This article is part of our reviews of AI research papers, a series of posts that explore the latest findings in artificial intelligence.
If I told you to imagine something between a horse and a bird—say, a flying horse—would you need to see a concrete example? Such a creature does not exist, but nothing prevents us from using our imagination to create one: the Pegasus.
The human mind has all kinds of mechanisms to create new concepts by combining abstract and concrete knowledge it has of the real world. We can imagine existing things that we might have never seen (a horse with a long neck—a giraffe), as well as things that do not exist in real life (a winged serpent that breathes fire—a dragon). This cognitive flexibility allows us to learn new things with few and sometimes no new examples.
In contrast, machine learning and deep learning, the current leading fields of artificial intelligence, are known to require many examples to learn new tasks, even when they are related to things they already know.
Overcoming this challenge has led to a host of research work and innovation in machine learning. And although we are still far from creating artificial intelligence that can replicate the brain’s capacity for understanding, the progress in the field is remarkable.
For instance, transfer learning is a technique that enables developers to finetune an artificial neural network for a new task without the need for many training examples. Few-shot and one-shot learning enable a machine learning model trained on one task to perform a related task with a single or very few new examples. For instance, if you have an image classifier trained to detect volleyballs and soccer balls, you can use one-shot learning to add basketball to the list of classes it can detect.

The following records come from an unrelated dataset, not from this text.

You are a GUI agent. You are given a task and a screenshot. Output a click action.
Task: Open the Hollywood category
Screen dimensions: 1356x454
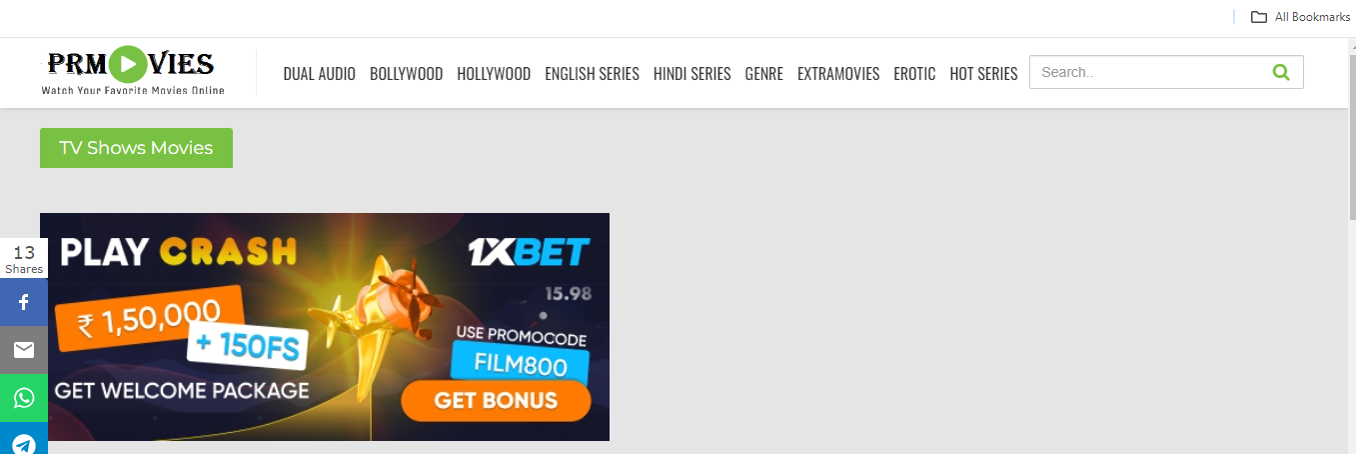tap(494, 74)
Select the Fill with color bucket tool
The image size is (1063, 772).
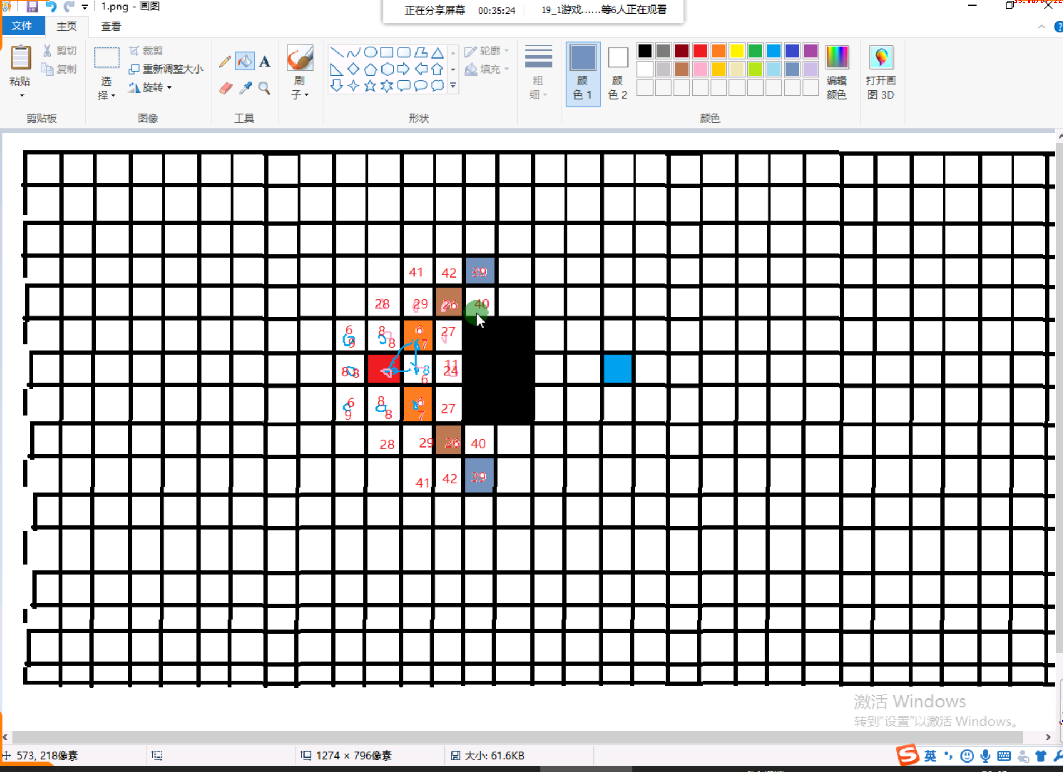point(245,61)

A new technique dubbed “less-than-one-shot learning” (or LO-shot learning), recently developed by AI scientists at the University of Waterloo, takes one-shot learning to the next level. The idea behind LO-shot learning is that to train a machine learning model to detect M classes, you need less than one sample per class. The technique, introduced in a paper published in the arXiv preprocessor, is still in its early stages but shows promise and can be useful in various scenarios where there is not enough data or too many classes.
The k-NN classifier
The LO-shot learning technique proposed by the researchers applies to the “k-nearest neighbors” machine learning algorithm. K-NN can be used for both classification (determining the category of an input) or regression (predicting the outcome of an input) tasks. But for the sake of this discussion, we’ll stick to classification.
As the name implies, k-NN classifies input data by comparing it to its k nearest neighbors (k is an adjustable parameter). Say you want to create a k-NN machine learning model that classifies hand-written digits. First you provide it with a set of labeled images of digits. Then, when you provide the model with a new, unlabeled image, it will determine its class by looking at its nearest neighbors.
For instance, if you set k to 5, the machine learning model will find the five most similar digit photos for each new input. If, say three of them belong to the class “7,” it will classify the image as the digit seven.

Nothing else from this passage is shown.